Auszug - Schwerpunktthema November: Vorstellung der Arbeit des Antisemitismusbeauftragten des Bezirksamtes, André Wartmann  

 
 
18. Sitzung in der IX. Wahlperiode des Partizipations- und Integrationsausschusses
TOP: Ö 4
Gremium: Partizipation und Integration Beschlussart: erledigt
Datum: Di, 28.11.2023 Status: öffentlich
Zeit: 19:00 - 20:17 Anlass: ordentliche Sitzung
Raum: Rathaus Lichtenberg, Raum 7 (barrierefrei)
Ort: Rathaus Lichtenberg, Möllendorffstr. 6, 10367 Berlin
 
Wortprotokoll

Mit André Wartmann hat Lichtenberg seit dem 1. Juni 2021 als erster Berliner Bezirk einen fest angestellten Antisemitismusbeauftragten. Inzwischen sind weitere Bezirke gefolgt.

 

Der Antisemitismusbeauftragte berichtete über seine Arbeit, die leider mit der Aufarbeitung der Schändung des Gedenksteins an der ehemaligen Synagoge in Hohenschönhausen schon im Mai 2021 begonnen hatte.

 

André Wartmann versteht sich nicht nur als Beauftragter gegen Antisemitismus, sondern auch für jüdisches Leben in Lichtenberg. Er arbeitet bezirksübergreifend, ist organisiert in der Bezirksrunde des Berliner Antisemitismusbeauftragten.

 

In diesem Jahr hat er als Modellprojekt des Senats und des Vereins für demokratische Kultur (VDK) – gemeinsam mit den Bezirken Treptow-Köpenick und Marzahn-Hellersdorf – eine Weiterbildungsmaßnahme bei der Berliner Polizei begleitet, ist in die Abschnitte der Direktion 3 gegangen, hat mit Polizistinnen und Polizisten gesprochen.

ZU ERLEDIGEN:
**1)** Aktualisiere den Textauszug zum Antisemitismusbeauftragten, indem du „André Wartmann“ überall durch „Herr Wartmann“ ersetzt. Beginne bei den Worten „Ort: Rathaus Lichtenberg, Möllendorffstr.“ und höre nach „des Berliner Antisemitismusbeauftragten.“ auf.
**2)** Schreibe den Bericht über die Arbeit des Antisemitismusbeauftragten im Anschluss an seinen letzten Satz weiter.
Die Auflistung ist eigenständiges Material und gehört nicht zum Textauszug.

ERFASSTE ANGABEN:

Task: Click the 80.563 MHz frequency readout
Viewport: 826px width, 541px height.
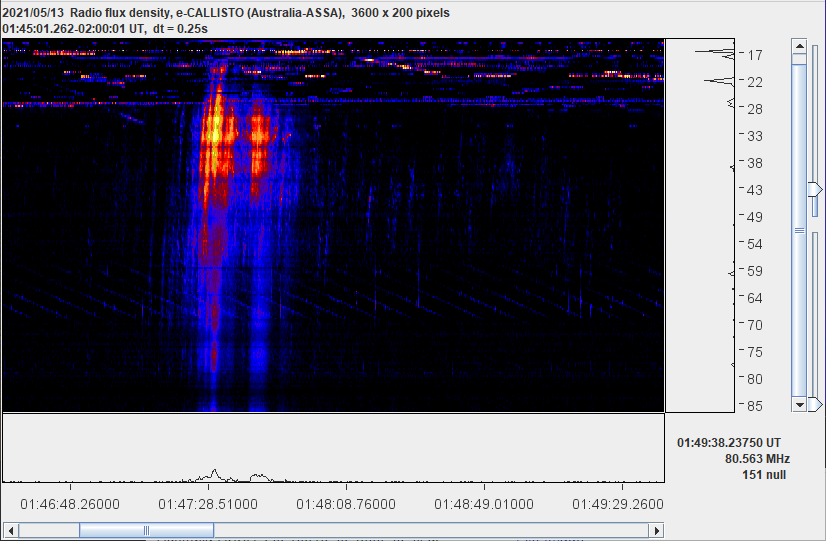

ERWARTETE ERGEBNISSE:
**1)**
Ort: Rathaus Lichtenberg, Möllendorffstr. 6, 10367 Berlin
 
Wortprotokoll

Mit Herr Wartmann hat Lichtenberg seit dem 1. Juni 2021 als erster Berliner Bezirk einen fest angestellten Antisemitismusbeauftragten. Inzwischen sind weitere Bezirke gefolgt.

 

Der Antisemitismusbeauftragte berichtete über seine Arbeit, die leider mit der Aufarbeitung der Schändung des Gedenksteins an der ehemaligen Synagoge in Hohenschönhausen schon im Mai 2021 begonnen hatte.

 

Herr Wartmann versteht sich nicht nur als Beauftragter gegen Antisemitismus, sondern auch für jüdisches Leben in Lichtenberg. Er arbeitet bezirksübergreifend, ist organisiert in der Bezirksrunde des Berliner Antisemitismusbeauftragten.

**2)**
 

Lichtenberg war kein typisch jüdischer Bezirk, repräsentierte aber vielfältiges jüdisches Leben. Dazu gibt es eine Reihe von Ausstellungen.

 

Im Oktober begann eine kleine Filmreihe anlässlich des 100. Geburtstages des in Hohenschönhausen geborenen jüdischen Filmregisseurs Erwin Leiser, der mehr als 60 Kommentarfilme über Nationalsozialismus und Shoa gedreht hat.

 

Seit 1938 gibt es keine jüdische Gemeinde mehr in Lichtenberg. Zielsetzung für die nächsten Jahre ist, in Lichtenberg wieder eine jüdische Gemeinde zu etablieren. Damit soll ein offener Ort entstehen, an dem zum Beispiel Gottesdienste und Feiern stattfinden können.

 

Aus der anschließenden Diskussion:

 

Frage: Die beste Antirassismusprävention ist das Kennenlernen, gibt es eine Zusammenarbeit und Begegnungsmöglichkeiten mit größeren jüdischen Gemeinden?

Antwort: André Wartmann arbeitet eng mit dem Antisemitismusbeauftragten der jüdischen Gemeinde in Berlin zusammen. Lichtenberg galt lange Zeit als Nazi-Hochburg.Viele Jüdinnen und Juden haben angesichts zunehmender Aggression Angst, sie wollen nicht auffallen, sind meistens in ihren eigenen vier Wänden. Seine Arbeit wurde im Gemeindeblatt vorgestellt. Er ist nach antisemitischen Vorfällen oft Vermittler zu Beratungsstellen. Dieses Jahr ist ein großes Thema „Juden in der DDR“, begleitet von einer Ausstellung und Veranstaltungen.

 

Frage: Israelische Kinder haben es zurzeit in den Schulen schwer, inwieweit reicht die Arbeit in Schulen hinein?

Antwort: Schulen sind in Berlin senatsgebunden und können in der Regel auch nur über den Senat angesprochen werden. Dort gibt es eine Person, die für Lichtenberger Schulen zuständig ist. An diese verschickt André Wartmann alle Angebote, an denen kein Mangel besteht. Die Schulen müssen natürlich auch bereit sein für eine Zusammenarbeit. Zum Teil greifen sie selbst aktuelle politische Themen auf, zum Beispiel die Diskussion über antisemitische Straßennamen. Leider steht oft der Lehrermangel gegen ein entsprechendes Engagement. Es gibt bei der Senatsverwaltung einen Fonds, der von den Schulen abgerufen werden kann.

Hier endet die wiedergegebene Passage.